How do we overcome these problems to produce data that are simultaneously useful for academics, policymakers, practitioners, and everyone else? In order to answer this question, we introduce the Human Rights Measurement Initiative (HRMI), a global collaborative project that is focused on providing human rights data that are useful to practitioners, researchers, journalists, and everyday people worldwide. We believe HRMI overcomes the aforementioned problems by (1) producing data on economic and social rights, as well as civil and political rights, while aspiring to eventually produce data on every single internationally recognized human right; (2) producing the best data possible via a process of collaboration and codesign with human rights experts across disciplines and professions; and (3) producing and presenting those data in a way that is palatable and useful for everyone.

Here, we will briefly review other global human rights data sources, the issues we believe have prevented these data from being useful and widely used by individuals outside of academia, and the ways in which those issues have served to weaken the academic study of human rights. We will then discuss in detail how HRMI confronts these problems, before concluding with a few thoughts about the future of the project.

Why are human rights data missing from the public conversation?

The first question many people ask when confronted with the limited range of global human rights data sources is often, “Why does the United Nations not produce those data?” or, “Why do governments not produce human rights data on themselves in the same way they produce economic data?” These are good questions. Sadly, however, we do not live in a world in which governments can be fully trusted to produce accurate, honest, and transparent data on their human rights practices. When we consider that human rights data are a way of holding governments accountable for violations of their international legal obligations, their hesitance is unsurprising. As it stands, most governments attempt to conceal their rights violations and often outright challenge accounts that point out the violations in which government agents have engaged.

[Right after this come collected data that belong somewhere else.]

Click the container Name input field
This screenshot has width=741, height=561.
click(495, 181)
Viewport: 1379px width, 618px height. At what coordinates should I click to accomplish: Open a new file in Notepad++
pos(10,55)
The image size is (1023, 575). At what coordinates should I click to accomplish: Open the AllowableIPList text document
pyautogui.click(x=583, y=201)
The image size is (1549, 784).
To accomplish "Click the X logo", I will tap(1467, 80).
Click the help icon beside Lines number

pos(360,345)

One need look no further than the US government’s treatment of the information about its own use of torture during the war on terror to have this point exemplified. When the Senate Select Committee on Intelligence developed a six thousand-page report detailing abuses committed by the CIA from 2001 to 2006, only a small portion could be released, and the rest remains classified (Senate Select Committee on Intelligence Citation2014). Indeed, there is reason to suspect that some governments may even attempt to misrepresent the most basic of economic indicators, like gross domestic product (GDP; Martinez Citation2018). Given that their measurement is widely publicized, open to external review, and subject to well-known, well-defined methodologies for their collection, the attempted manipulation of GDP and similar publicly available socioeconomic statistics is largely limited to the margins; the same cannot be said for human rights data. As such, the idea that we could possibly rely on governments to produce a reliable global data set on all human rights seems out of reach in the current political climate. Furthermore, the reluctance of governments to monitor many human rights has extended to intergovernmental organizations, like the United Nations, as the members of those institutions are the states themselves.

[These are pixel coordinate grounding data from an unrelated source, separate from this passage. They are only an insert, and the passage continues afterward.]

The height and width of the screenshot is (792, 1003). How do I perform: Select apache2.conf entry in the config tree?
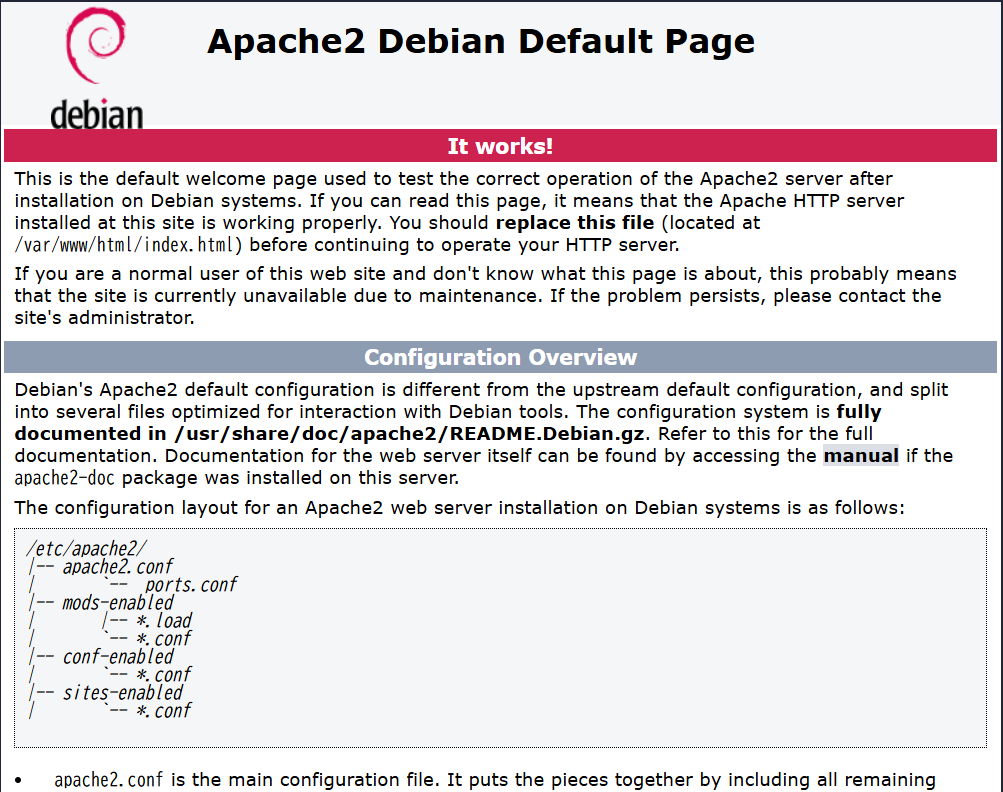(x=117, y=566)
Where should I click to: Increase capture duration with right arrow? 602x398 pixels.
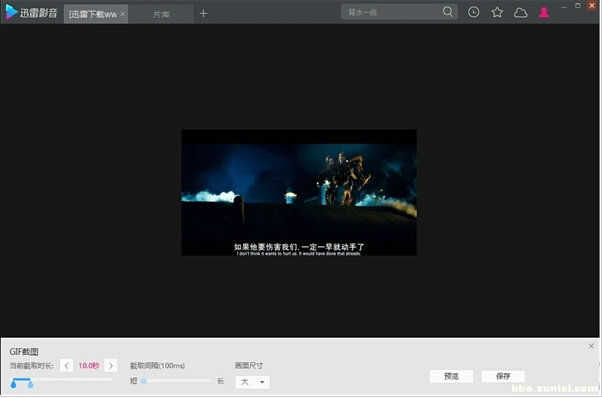pos(111,366)
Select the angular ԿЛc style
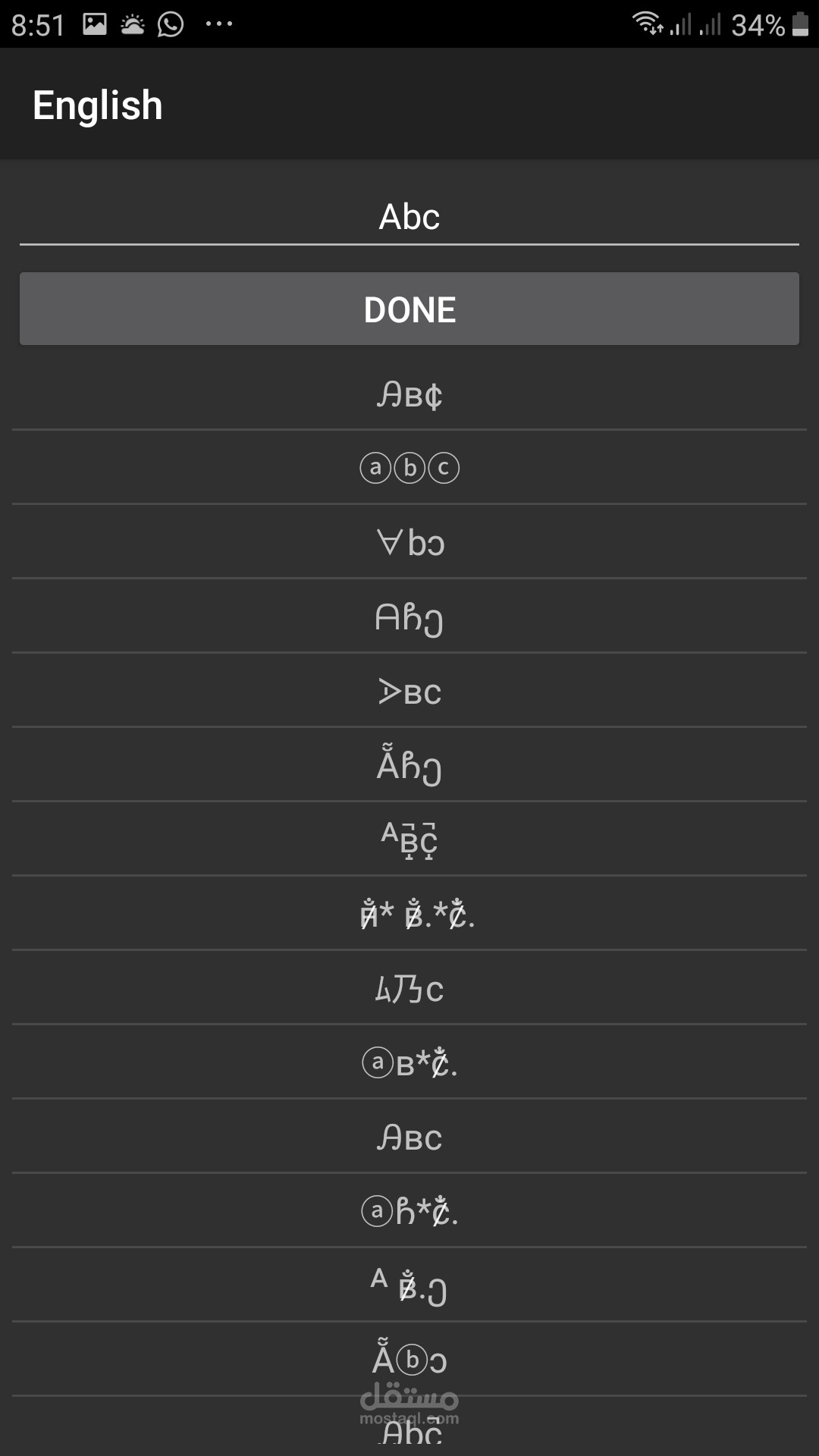819x1456 pixels. tap(410, 988)
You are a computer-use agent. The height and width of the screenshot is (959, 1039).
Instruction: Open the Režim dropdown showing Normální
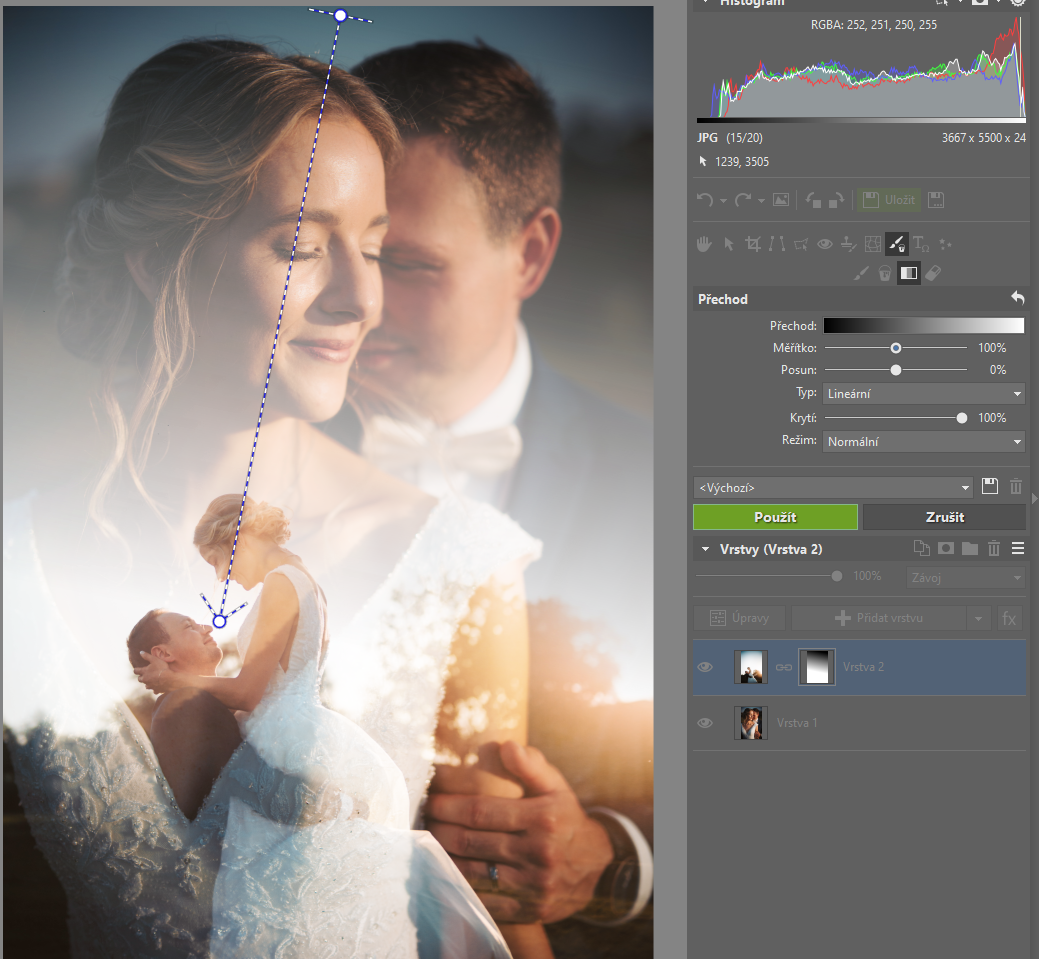pos(923,441)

Given this reality, most of the widely used civil and political rights data sets are produced by academics and other nongovernment entities. For instance, PTS and CIRI are two of the most widely used human rights data projects in political science, and both were founded and maintained by academic social scientists employed at universities in the United States (e.g., Wood and Gibney Citation2010; Cingranelli and Richards Citation2010). The same is true for many other projects, like the Ill-Treatment and Torture (ITT) Data Collection Project (Conrad, Haglund, and Moore Citation2013, Citation2014) and the Human Rights Protection Scores (Fariss Citation2014; Schnakenberg and Fariss Citation2014). Each of these projects is dependent on publicly available information to produce its data. Both PTS and CIRI have relied heavily on information from the US State Department’s Annual Reports on Human Rights Practices and the Amnesty International Annual Report to produce their data (e.g., Wood and Gibney Citation2010; Cingranelli and Richards Citation2010).Footnote4 ITT relies on public Amnesty International allegations of torture, whereas Fariss (Citation2014) combines several different sources of human rights data, all of which rely on public accounts of violations.

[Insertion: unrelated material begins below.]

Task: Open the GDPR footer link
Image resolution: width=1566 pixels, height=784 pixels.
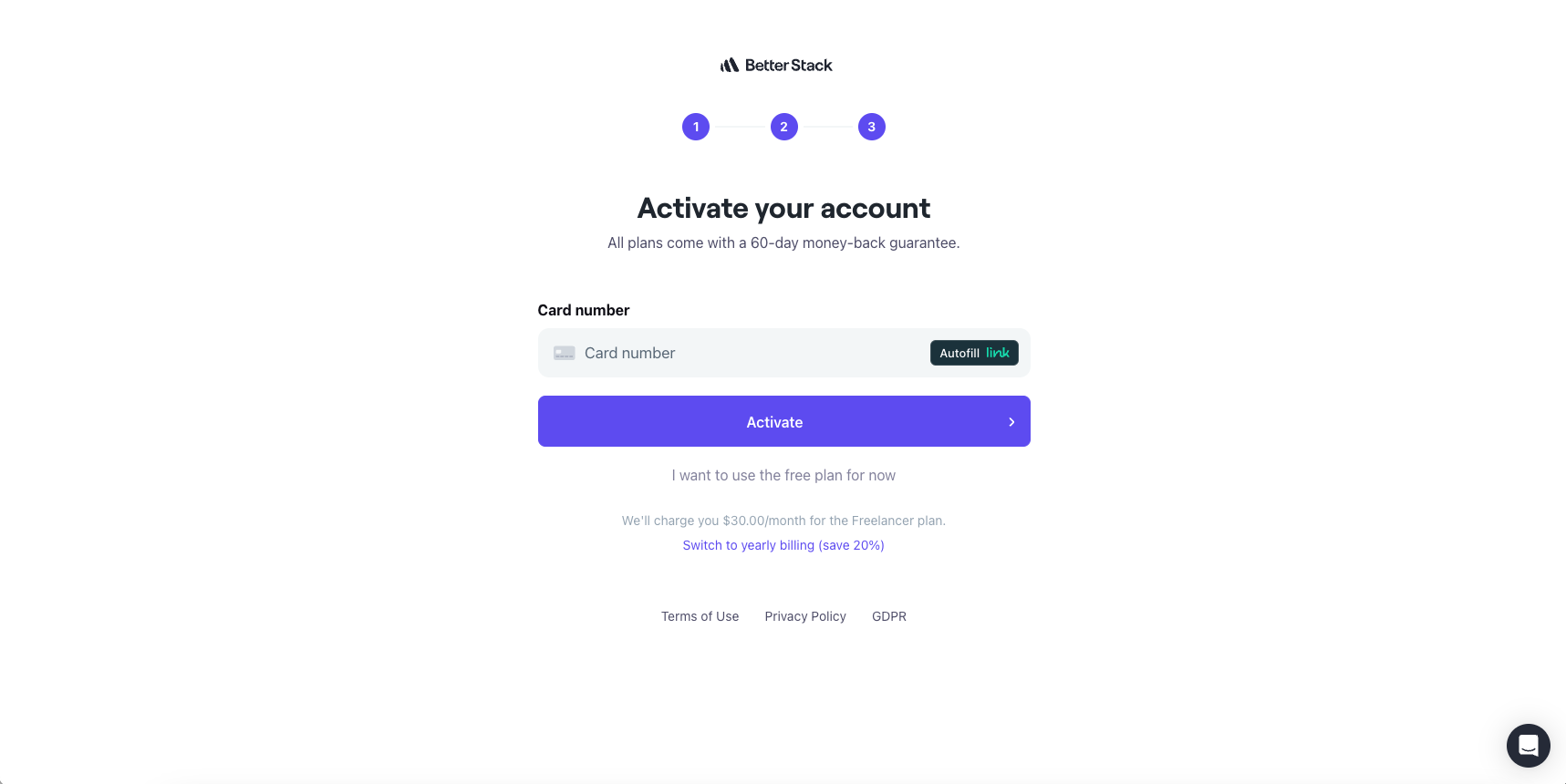Action: (889, 616)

These projects have done a great deal for the academic study of civil and political rights, producing reliable data that allow for cross-national comparisons and providing scholars with the ability to make inferences about the various causes and consequences of rights violations. However, the information sources on which these data are based also carry well-known limitations. As Conrad, Haglund, and Moore (2014) discuss, the reports produced by large international human rights organizations (HROs), like Amnesty International and Human Rights Watch, contain many allegations, but fall well short of capturing the full corpus of human rights abuses. And, as Hill, Moore, and Mukherjee (Citation2013) demonstrated in their study of Amnesty International “naming and shaming,” these reports generally have high credibility standards and rarely exaggerate the level of abuse in a country. Although this is a useful standard to ensure trust in the reports themselves, it also means that there are many abuses human rights practitioners know about that are never reported. As such, any attempt to count abuses on the basis of HRO public documentation will result in an undercount of the actual level of abuse.

Furthermore, it is highly likely that the undercount of human rights abuses from public HRO documentation is uneven across countries. HROs have limited resources and, as both a practical and ethical necessity, use the resources they have in the locations where they are likely to produce the best results (e.g., Hendrix and Wong, Citation2014; Barry, Bell, Clay, Flynn, and Murdie Citation2015). This means that their public documentation tends to focus on some countries more than others, yielding a more severe undercount of abuse resulting from those reports in some areas than others—that is, a biased undercount (Conrad et al. Citation2014). There are many proposed ways of correcting for these problems, including generating latent variables on the basis of the several variants of related data (Fariss Citation2014; Schnakenberg and Fariss Citation2014) or using statistical techniques to account for the undercount before one draws inferences from secondary analyses (e.g., Conrad et al. Citation2014; Bagozzi, et al., Citation2015). However, these solutions largely set aside the question of whether better data can be collected directly.

Beyond these problems, human rights data projects have rarely attempted to measure more than a limited subset of civil and political rights, failing to cover the full range and breadth of international human rights law. For instance, PTS specifically measures the violation of the subset of civil and political rights known as “physical integrity rights” (Haschke Citation2017). These can be defined as “the entitlements individuals have in international law to be free from arbitrary physical harm and coercion by their government” (Cingranelli and Richards Citation1999: 407), and data on these rights often focus on the rights to be free from torture, ill-treatment, extrajudicial killing, political imprisonment, and disappearance. Like PTS, the Human Rights Protection Scores and ITT also only cover physical integrity rights. The ITT focuses on torture and ill-treatment (Conrad et al. Citation2013, Citation2014), and the Human Rights Protection Scores attempt to capture a measure of physical integrity rights as a whole (Fariss Citation2014; Schnakenberg and Fariss Citation2014).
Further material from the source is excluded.